* [ABOUT THIS EXERCISE] Give back all of the records underneath exactly, with no omissions.

* [RECORDS]
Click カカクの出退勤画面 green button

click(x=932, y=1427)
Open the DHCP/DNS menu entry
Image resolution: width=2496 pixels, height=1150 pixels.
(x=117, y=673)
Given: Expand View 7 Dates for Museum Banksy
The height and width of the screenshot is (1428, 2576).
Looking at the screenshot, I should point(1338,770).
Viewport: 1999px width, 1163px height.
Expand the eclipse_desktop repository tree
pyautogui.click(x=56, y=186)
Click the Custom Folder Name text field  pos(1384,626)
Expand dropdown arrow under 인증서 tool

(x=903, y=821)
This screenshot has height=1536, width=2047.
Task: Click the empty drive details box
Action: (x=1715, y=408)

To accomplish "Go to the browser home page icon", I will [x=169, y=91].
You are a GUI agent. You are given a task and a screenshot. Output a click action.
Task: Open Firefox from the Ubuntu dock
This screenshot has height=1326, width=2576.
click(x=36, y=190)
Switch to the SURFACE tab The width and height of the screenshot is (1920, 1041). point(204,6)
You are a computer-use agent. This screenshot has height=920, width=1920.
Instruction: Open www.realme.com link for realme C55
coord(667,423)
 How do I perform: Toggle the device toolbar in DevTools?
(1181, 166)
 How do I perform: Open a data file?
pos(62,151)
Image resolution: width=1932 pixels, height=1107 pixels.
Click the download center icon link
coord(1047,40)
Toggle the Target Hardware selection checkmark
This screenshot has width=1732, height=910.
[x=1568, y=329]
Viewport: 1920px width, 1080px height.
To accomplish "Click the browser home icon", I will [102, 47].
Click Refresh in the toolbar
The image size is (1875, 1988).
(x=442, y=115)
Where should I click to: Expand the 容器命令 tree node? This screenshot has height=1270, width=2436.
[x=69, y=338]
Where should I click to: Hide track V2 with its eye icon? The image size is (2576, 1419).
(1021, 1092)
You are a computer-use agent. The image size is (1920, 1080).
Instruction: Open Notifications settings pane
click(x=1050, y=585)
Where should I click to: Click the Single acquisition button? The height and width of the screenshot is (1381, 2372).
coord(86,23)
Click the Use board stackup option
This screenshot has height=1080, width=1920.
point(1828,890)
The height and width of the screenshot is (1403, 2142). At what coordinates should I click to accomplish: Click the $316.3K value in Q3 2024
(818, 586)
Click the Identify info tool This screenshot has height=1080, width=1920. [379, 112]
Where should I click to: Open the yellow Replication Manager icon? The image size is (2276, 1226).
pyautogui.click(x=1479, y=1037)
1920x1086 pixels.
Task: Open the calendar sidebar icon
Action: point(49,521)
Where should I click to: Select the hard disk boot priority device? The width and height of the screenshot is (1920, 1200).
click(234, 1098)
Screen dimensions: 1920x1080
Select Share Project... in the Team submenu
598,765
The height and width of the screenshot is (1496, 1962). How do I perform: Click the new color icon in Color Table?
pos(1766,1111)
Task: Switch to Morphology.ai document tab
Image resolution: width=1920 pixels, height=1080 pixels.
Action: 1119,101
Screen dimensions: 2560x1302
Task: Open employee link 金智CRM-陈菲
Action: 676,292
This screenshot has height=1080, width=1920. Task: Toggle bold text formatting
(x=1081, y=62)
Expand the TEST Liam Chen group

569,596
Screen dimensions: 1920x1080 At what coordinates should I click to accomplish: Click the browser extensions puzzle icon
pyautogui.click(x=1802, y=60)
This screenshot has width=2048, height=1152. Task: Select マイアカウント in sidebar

* [EXERCISE SOLUTION]
Click カカクの出退勤画面 green button

click(x=932, y=1427)
Open the DHCP/DNS menu entry
Image resolution: width=2496 pixels, height=1150 pixels.
(x=117, y=673)
Given: Expand View 7 Dates for Museum Banksy
The height and width of the screenshot is (1428, 2576).
Looking at the screenshot, I should point(1338,770).
Viewport: 1999px width, 1163px height.
Expand the eclipse_desktop repository tree
pyautogui.click(x=56, y=186)
Click the Custom Folder Name text field  pos(1384,626)
Expand dropdown arrow under 인증서 tool

(x=903, y=821)
This screenshot has height=1536, width=2047.
Task: Click the empty drive details box
Action: (x=1715, y=408)

To accomplish "Go to the browser home page icon", I will [x=169, y=91].
You are a GUI agent. You are given a task and a screenshot. Output a click action.
Task: Open Firefox from the Ubuntu dock
This screenshot has height=1326, width=2576.
click(x=36, y=190)
Switch to the SURFACE tab The width and height of the screenshot is (1920, 1041). point(204,6)
You are a computer-use agent. This screenshot has height=920, width=1920.
Instruction: Open www.realme.com link for realme C55
coord(667,423)
 How do I perform: Toggle the device toolbar in DevTools?
(1181, 166)
 How do I perform: Open a data file?
pos(62,151)
Image resolution: width=1932 pixels, height=1107 pixels.
Click the download center icon link
coord(1047,40)
Toggle the Target Hardware selection checkmark
This screenshot has width=1732, height=910.
[x=1568, y=329]
Viewport: 1920px width, 1080px height.
To accomplish "Click the browser home icon", I will [102, 47].
Click Refresh in the toolbar
The image size is (1875, 1988).
(x=442, y=115)
Where should I click to: Expand the 容器命令 tree node? This screenshot has height=1270, width=2436.
[x=69, y=338]
Where should I click to: Hide track V2 with its eye icon? The image size is (2576, 1419).
(1021, 1092)
You are a computer-use agent. The image size is (1920, 1080).
Instruction: Open Notifications settings pane
click(x=1050, y=585)
Where should I click to: Click the Single acquisition button? The height and width of the screenshot is (1381, 2372).
coord(86,23)
Click the Use board stackup option
This screenshot has height=1080, width=1920.
point(1828,890)
The height and width of the screenshot is (1403, 2142). At what coordinates should I click to accomplish: Click the $316.3K value in Q3 2024
(818, 586)
Click the Identify info tool This screenshot has height=1080, width=1920. [379, 112]
Where should I click to: Open the yellow Replication Manager icon? The image size is (2276, 1226).
pyautogui.click(x=1479, y=1037)
1920x1086 pixels.
Task: Open the calendar sidebar icon
Action: point(49,521)
Where should I click to: Select the hard disk boot priority device? The width and height of the screenshot is (1920, 1200).
click(234, 1098)
Screen dimensions: 1920x1080
Select Share Project... in the Team submenu
598,765
The height and width of the screenshot is (1496, 1962). How do I perform: Click the new color icon in Color Table?
pos(1766,1111)
Task: Switch to Morphology.ai document tab
Image resolution: width=1920 pixels, height=1080 pixels.
Action: 1119,101
Screen dimensions: 2560x1302
Task: Open employee link 金智CRM-陈菲
Action: 676,292
This screenshot has height=1080, width=1920. Task: Toggle bold text formatting
(x=1081, y=62)
Expand the TEST Liam Chen group

569,596
Screen dimensions: 1920x1080 At what coordinates should I click to accomplish: Click the browser extensions puzzle icon
pyautogui.click(x=1802, y=60)
This screenshot has width=2048, height=1152. Task: Select マイアカウント in sidebar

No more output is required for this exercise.